→ WHAT THIS TASK INVOLVES
Omit all pictures. Copy exactly the lines from the line containing "Open the IP Addresses tab" to the end of the listing, with both ends included.

→ DATA IN THIS EXERCISE
○ ○ ○ ○ ○ ○ ○
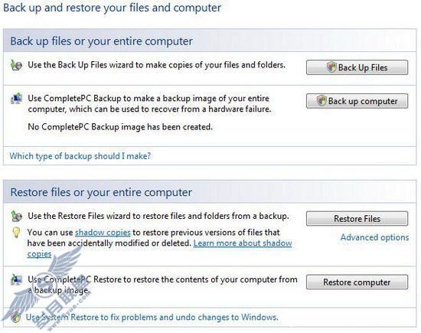Click the light bulb tip icon
The height and width of the screenshot is (333, 421).
[16, 232]
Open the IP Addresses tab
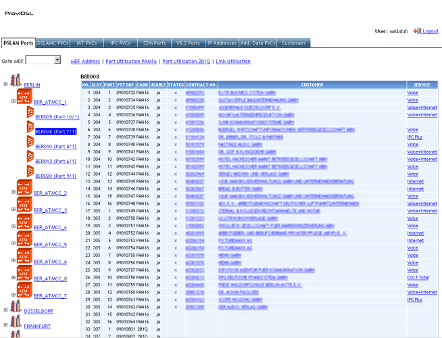 [x=221, y=43]
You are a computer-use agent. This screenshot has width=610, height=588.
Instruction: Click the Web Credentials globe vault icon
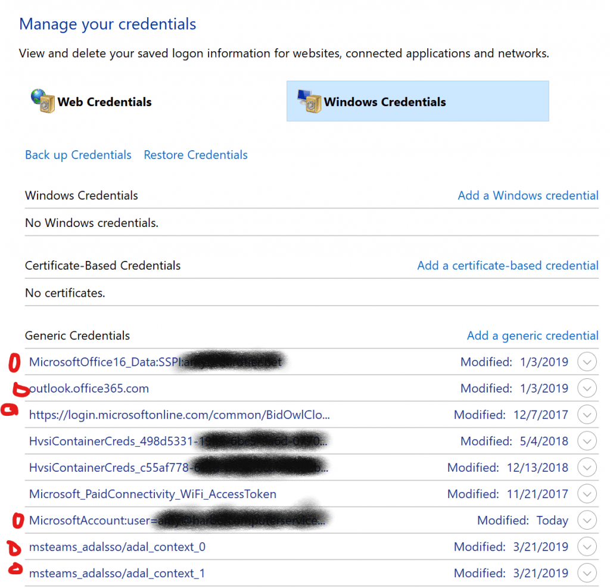click(43, 101)
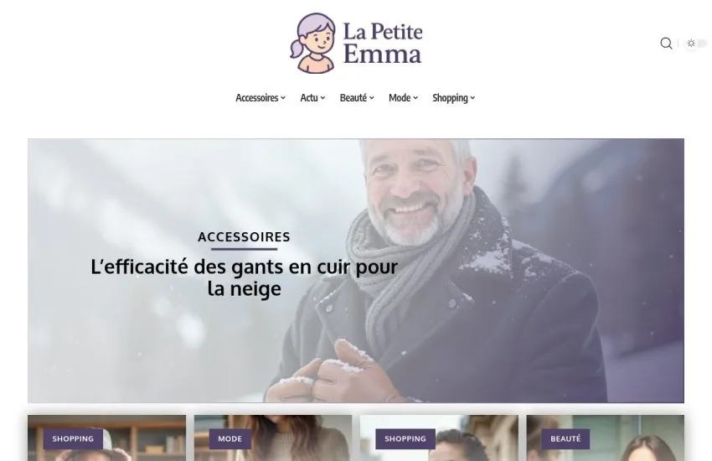This screenshot has height=461, width=712.
Task: Expand the Mode menu chevron
Action: [x=415, y=98]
○ ○ ○ ○ ○ ○ ○
→ THE COMPLETED TASK
Open the IP Addresses tab
 [x=221, y=43]
You are a computer-use agent. This screenshot has width=610, height=588.
Instruction: Click the Web Credentials globe vault icon
click(43, 101)
This screenshot has height=461, width=712.
Task: Expand the Mode menu chevron
Action: [x=415, y=98]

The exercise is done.